→ **Prompt**
Return only the lines running from the top of the entries to the line with "Screen dimensions: 1157x956", inclusive, exactly as written.

→ **Provided data**
——

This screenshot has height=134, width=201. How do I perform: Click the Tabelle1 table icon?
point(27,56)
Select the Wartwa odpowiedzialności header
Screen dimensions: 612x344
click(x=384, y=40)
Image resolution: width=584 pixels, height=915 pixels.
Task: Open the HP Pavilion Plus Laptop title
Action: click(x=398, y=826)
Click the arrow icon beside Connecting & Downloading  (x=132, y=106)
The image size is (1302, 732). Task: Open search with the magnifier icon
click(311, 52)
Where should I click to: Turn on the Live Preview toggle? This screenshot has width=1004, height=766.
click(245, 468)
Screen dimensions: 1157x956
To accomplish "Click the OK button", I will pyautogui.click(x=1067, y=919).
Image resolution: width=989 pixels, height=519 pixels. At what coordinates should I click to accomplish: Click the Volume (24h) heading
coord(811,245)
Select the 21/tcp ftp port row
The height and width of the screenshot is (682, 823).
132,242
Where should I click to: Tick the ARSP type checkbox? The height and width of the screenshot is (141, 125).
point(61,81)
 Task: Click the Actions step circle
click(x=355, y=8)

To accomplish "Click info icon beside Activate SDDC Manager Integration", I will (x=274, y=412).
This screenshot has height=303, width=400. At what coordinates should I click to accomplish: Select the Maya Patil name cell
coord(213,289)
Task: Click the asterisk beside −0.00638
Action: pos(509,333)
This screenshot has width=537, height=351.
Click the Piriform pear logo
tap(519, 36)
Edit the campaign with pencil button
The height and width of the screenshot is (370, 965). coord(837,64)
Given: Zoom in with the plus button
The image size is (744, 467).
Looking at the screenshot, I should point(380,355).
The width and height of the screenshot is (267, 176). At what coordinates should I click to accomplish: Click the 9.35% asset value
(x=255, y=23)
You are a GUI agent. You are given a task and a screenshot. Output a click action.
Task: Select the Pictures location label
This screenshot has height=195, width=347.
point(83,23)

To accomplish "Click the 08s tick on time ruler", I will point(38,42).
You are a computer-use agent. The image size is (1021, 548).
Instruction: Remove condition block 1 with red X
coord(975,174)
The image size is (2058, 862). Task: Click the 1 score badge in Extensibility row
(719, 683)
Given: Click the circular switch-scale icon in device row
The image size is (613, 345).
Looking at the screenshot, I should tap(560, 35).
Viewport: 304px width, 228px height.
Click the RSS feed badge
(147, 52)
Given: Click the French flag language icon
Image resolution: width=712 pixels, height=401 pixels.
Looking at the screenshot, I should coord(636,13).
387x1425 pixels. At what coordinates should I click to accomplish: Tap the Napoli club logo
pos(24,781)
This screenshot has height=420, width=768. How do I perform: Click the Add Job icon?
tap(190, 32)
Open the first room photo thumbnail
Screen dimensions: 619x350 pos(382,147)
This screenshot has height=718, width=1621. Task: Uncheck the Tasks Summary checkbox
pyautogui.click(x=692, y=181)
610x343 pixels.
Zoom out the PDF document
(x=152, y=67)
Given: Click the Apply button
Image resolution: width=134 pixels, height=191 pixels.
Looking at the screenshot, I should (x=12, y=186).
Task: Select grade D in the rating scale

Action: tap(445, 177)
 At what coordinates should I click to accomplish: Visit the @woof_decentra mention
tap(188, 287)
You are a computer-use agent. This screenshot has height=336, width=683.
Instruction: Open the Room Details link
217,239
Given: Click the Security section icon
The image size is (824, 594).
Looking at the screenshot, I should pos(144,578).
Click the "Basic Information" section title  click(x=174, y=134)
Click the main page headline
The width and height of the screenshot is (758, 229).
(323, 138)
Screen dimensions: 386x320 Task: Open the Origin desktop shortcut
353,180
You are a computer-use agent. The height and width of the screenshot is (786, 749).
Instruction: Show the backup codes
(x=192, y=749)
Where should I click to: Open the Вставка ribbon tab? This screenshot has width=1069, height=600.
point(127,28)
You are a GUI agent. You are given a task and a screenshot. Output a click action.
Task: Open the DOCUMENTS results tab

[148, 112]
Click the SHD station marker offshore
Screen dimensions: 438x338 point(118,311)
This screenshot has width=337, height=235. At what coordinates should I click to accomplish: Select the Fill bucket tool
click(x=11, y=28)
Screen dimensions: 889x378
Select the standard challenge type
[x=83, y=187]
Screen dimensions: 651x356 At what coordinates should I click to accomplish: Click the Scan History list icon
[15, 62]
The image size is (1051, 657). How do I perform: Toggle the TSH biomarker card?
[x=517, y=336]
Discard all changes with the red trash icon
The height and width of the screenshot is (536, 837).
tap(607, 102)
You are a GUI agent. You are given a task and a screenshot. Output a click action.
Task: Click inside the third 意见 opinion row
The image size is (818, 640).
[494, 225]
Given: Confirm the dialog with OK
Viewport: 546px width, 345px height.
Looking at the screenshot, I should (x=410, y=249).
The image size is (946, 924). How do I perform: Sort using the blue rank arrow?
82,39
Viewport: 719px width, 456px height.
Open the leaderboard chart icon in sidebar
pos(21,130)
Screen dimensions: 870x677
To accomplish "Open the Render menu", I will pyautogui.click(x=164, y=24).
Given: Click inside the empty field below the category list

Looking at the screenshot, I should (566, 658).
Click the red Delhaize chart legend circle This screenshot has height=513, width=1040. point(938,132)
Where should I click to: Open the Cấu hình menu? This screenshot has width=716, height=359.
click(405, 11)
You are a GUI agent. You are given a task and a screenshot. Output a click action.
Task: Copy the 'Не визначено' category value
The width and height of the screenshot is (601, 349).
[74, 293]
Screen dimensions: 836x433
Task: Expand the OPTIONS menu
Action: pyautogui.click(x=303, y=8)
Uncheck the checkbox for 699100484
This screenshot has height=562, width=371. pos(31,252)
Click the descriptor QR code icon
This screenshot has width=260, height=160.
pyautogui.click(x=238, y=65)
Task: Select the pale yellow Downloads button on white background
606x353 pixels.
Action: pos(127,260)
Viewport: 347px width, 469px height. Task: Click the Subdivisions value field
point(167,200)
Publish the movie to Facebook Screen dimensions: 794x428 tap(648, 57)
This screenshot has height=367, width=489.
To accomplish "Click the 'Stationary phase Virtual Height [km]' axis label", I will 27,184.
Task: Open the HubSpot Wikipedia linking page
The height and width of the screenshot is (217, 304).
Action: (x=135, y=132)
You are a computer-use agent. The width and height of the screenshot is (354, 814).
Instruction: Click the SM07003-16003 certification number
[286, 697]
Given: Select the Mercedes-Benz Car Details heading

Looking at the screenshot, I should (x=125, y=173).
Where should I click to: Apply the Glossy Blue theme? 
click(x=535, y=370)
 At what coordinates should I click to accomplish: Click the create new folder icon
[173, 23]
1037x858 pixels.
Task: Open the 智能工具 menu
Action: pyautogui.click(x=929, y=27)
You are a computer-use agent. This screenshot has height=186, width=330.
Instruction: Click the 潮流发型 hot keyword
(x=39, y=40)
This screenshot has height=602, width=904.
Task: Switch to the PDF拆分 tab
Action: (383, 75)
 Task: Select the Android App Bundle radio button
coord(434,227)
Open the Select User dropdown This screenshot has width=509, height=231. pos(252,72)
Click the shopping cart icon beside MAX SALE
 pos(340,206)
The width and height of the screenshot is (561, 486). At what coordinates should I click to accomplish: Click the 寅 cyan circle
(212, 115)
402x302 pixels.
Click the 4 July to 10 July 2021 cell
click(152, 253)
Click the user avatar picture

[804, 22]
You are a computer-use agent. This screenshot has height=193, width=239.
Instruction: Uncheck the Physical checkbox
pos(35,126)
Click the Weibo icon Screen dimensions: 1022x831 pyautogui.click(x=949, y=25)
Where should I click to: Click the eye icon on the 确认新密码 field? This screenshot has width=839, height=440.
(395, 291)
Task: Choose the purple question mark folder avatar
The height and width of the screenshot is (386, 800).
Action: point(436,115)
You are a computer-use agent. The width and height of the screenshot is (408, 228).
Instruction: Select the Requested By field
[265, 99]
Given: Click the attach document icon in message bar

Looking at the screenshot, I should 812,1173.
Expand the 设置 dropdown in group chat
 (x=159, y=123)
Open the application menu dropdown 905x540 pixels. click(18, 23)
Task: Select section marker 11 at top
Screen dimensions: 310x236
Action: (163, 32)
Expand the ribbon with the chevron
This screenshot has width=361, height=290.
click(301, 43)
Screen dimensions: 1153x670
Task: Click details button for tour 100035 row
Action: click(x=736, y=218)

——

→ **Solved problem**
This screenshot has height=134, width=201. How do I perform: Click the Tabelle1 table icon?
point(27,56)
Select the Wartwa odpowiedzialności header
Screen dimensions: 612x344
click(x=384, y=40)
Image resolution: width=584 pixels, height=915 pixels.
Task: Open the HP Pavilion Plus Laptop title
Action: click(x=398, y=826)
Click the arrow icon beside Connecting & Downloading  (x=132, y=106)
The image size is (1302, 732). Task: Open search with the magnifier icon
click(311, 52)
Where should I click to: Turn on the Live Preview toggle? This screenshot has width=1004, height=766.
click(245, 468)
Screen dimensions: 1157x956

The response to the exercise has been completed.